I just played around with different widths of 32-byte aligned data with memcpy()
with GCC 15.1 and Clang 20.1 with march=mtune=skylake-avx512.
And I noticed that GCC decided if length > 512, it will actually call memcpy()
instead of using multiple SIMD instructions while Clang > 256.
Why don't both compilers use SIMD all the way? Does it mean heuristically it is bad to have too many SIMD instructions in a row? If yes, what's the downside?
Libc memcpy
itself uses SIMD instructions. In Glibc, the big-copy loop is unrolled by 8 and uses NT stores. (https://codebrowser.dev/glibc/glibc/sysdeps/x86_64/multiarch/memmove-vec-unaligned-erms.S.html#759) Or by 4 vectors for medium-sized copies (https://codebrowser.dev/glibc/glibc/sysdeps/x86_64/multiarch/memmove-vec-unaligned-erms.S.html#481). That file is #included with macros defined for 64-byte (512-bit) ZMM vectors.

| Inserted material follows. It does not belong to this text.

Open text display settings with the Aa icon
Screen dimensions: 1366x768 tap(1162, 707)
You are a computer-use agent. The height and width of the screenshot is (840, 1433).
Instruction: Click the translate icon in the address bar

The upside is avoiding the call
/ret
overhead, which is small relative to the total cost of a large copy. Also of avoiding branching to sort out the copy size when it's a compile-time constant. And of setting up the args, and clobbering call-clobbered registers.
A lot of SIMD instructions in a row isn't worse than any other big block of other kinds of instructions.
The downside of inlining is I-cache pressure and larger binaries.
Another downside is that it can't take advantage of future ISA extensions. e.g. if rep movsb
is even faster than AVX-512 instructions on some future CPU, or if there's an alignment-required version of it that goes fast, binaries with inlined memcpy will still be using 512-bit vectors. Which is fine for small copies, avoiding call/ret overhead still wins.
Another downside of inlining is that it doesn't leave any room for tuning choices at dynamic-link time. Not a factor with tune=native
running on the build host, but when building a binary to run on multiple systems, having libc's resolver function choose a memcpy
implementation based on the CPU model lets it pick appropriate thresholds for using NT stores, and whether to only use 256-bit vectors even when AVX-512 is supported (e.g. on CPUs where there's a significant penalty in CPU frequency for using a 512-bit vector at all.)